Nate Silver's 538 column, today, focuses on An Above-Average ‘Likely Voter Gap’ for Romney. A nine point lead for President Obama in a CNN poll shrinks to 2 points (49 to 47) when a likely voter screen is applied. A 7% gap compared to the 2.5% Romney advantage Silver has seen until now. Silver notices it is early, statistical noise, the complete mess of polling methodology, with cells phones, and 10% response rates can be factors, but my concern is that the right is fired up to a nearly rabid level. We will need to work harder than usual on our GOTV effort this election.
It looks — for now at least — that Mr. Obama has enough support among the broader universe of American adults to win another term. But he could easily lose his office if those Americans who might be inclined to support him are not registered, or do not turn out to vote.

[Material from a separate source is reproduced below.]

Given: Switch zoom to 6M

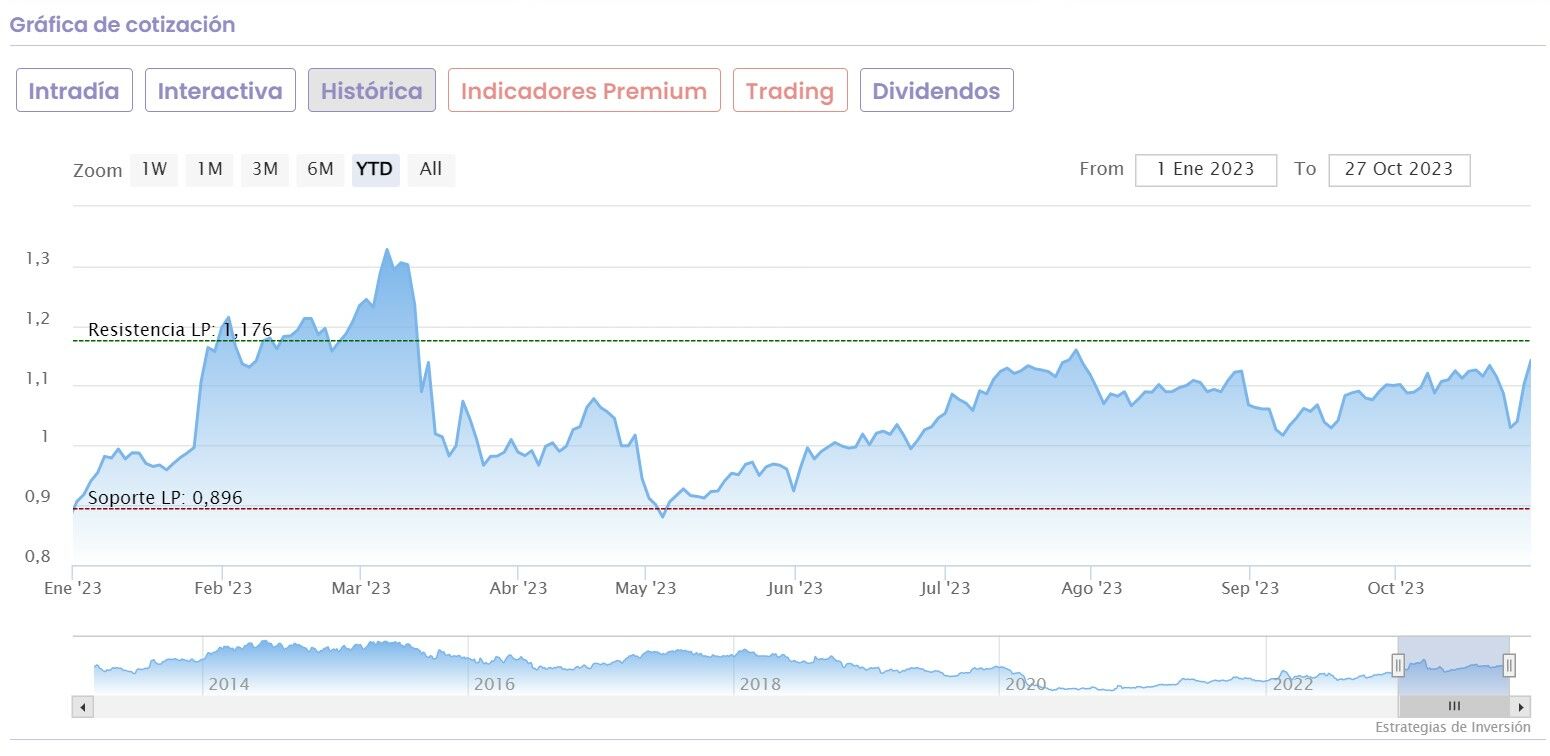Looking at the screenshot, I should point(320,170).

Nate Silver sees Pennsylvania as another area of good news for Obama and believes the lack of an intensification of advertising by Romney here may signal he is conceding the state to Obama. PA has fallen to 8th place on Silver's Tipping Point Scale, while WI has risen to 3rd.

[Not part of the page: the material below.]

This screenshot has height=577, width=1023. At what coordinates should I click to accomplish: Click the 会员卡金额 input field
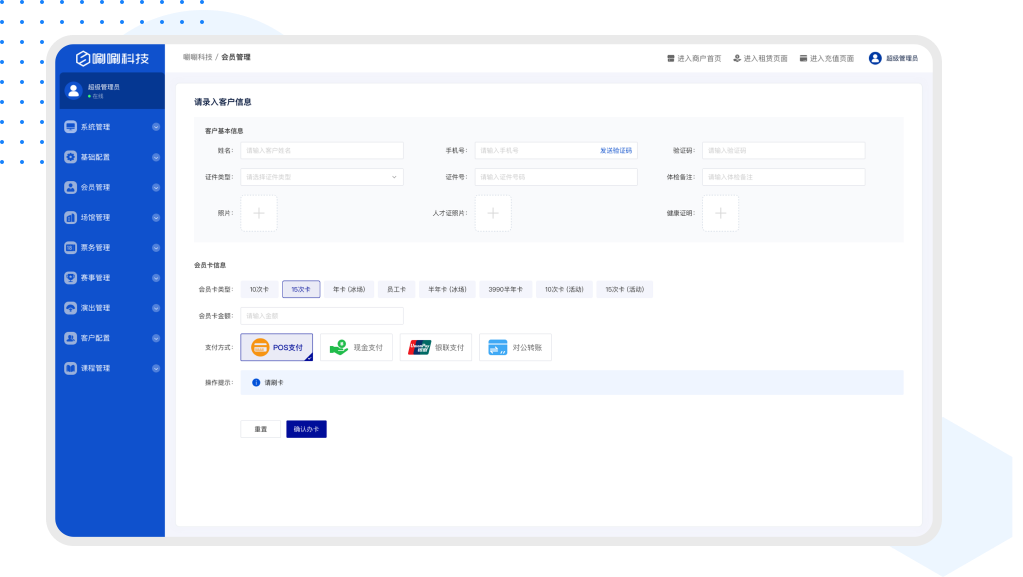pyautogui.click(x=322, y=316)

One state where there seems to be less doubt about the outcome is Pennsylvania, where a Philadelphia Inquirer poll on Saturday was the latest to show Mr. Obama with a solid lead, putting him ahead 51 to 42 among likely voters. Mr. Obama has led in 21 consecutive polls of Pennsylvania and his margins seem to have widened a bit recently; the forecast model now gives him an 89 percent chance of winning it on Nov. 6.
More below the squiggle including the ONN ActBlue contribution box.

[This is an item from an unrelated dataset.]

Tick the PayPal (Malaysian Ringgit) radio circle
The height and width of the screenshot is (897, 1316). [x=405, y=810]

Silver thinks the Mason-Dixon poll, which has Romney up 7 in Missouri is better than the Rasmussen poll showing Obama up 1 there. Mason Dixon shows Senator Claire McCaskill leading Representative Todd Akins by 9 points. Meaning that the Akin fiasco is having a negligible impact on the presidential election in Missouri, which Silver seems to think is more sensible than I do. I see it as communication failure of our side to sufficiently link Romney's and Paul's position against choice to Todd Akin's position.
Silver's forecast model sees Romney's late summer momentum fading a bit as we go into the convention, but expects the conventions will reset everything so it doesn't matter that much.
Over all, with a set of reasonably favorable state polls on Thursday through Saturday after some poor ones earlier last week, Mr. Obama has rebounded a bit in our Electoral College forecast. The model now gives him a 69.3 percent chance of winning it, up from 66.7 percent on Wednesday. There’s also been a tiny shift back toward Mr. Obama in the national tracking polls, with Gallup now showing the race tied, and Rasmussen Reports putting Mr. Obama one point ahead as of Saturday.
My main take away from today's column is that we have to somehow get more of our already registered voters, fired up and committed to showing up at the polls on November 7th. GOTV is not really my expertise, but I do encourage all Democrats to open our wallets and contribute as we are about to experience a hurricane of a $100 million spending advantage in GOP advertising.
8:13 PM PT: Here's the text from an August 15, 2012 study of the "unlikely voter"
the 90 million registered who will not vote, who favor Obama 2-1.
http://www.usatoday.com/...
By Sara D. Davis, for USA TODAY
They could turn a too-close-to-call race into a landslide for President Obama— but by definition they probably won't.
Call them the unlikely voters.
A nationwide USA TODAY/Suffolk University Poll of people who are eligible to vote but aren't likely to do so finds that these stay-at-home Americans back Obama's re-election over Republican Mitt Romney by more than 2-1. Two-thirds of them say they are registered to vote. Eight in 10 say the government plays an important role in their lives.
Even so, they cite a range of reasons for declaring they won't vote or saying the odds are no better than 50-50 that they will: They're too busy. They aren't excited about either candidate. Their vote doesn't really matter. And nothing ever gets done, anyway.
"I don't think Obama helped us as much as he promised," says John Harrington, 52, a heavy-equipment operator from Farmington, Minn., who was among those surveyed. Since 2008, when Harrington voted for Obama, the financial downturn has forced him to sell his home in Arizona, move to Minnesota to be near a daughter and put him on the road to Nebraska, North Dakota and Iowa to find work.
His wife "loves" Obama and is sure to vote in November, but he's not certain whether he'll get there this time.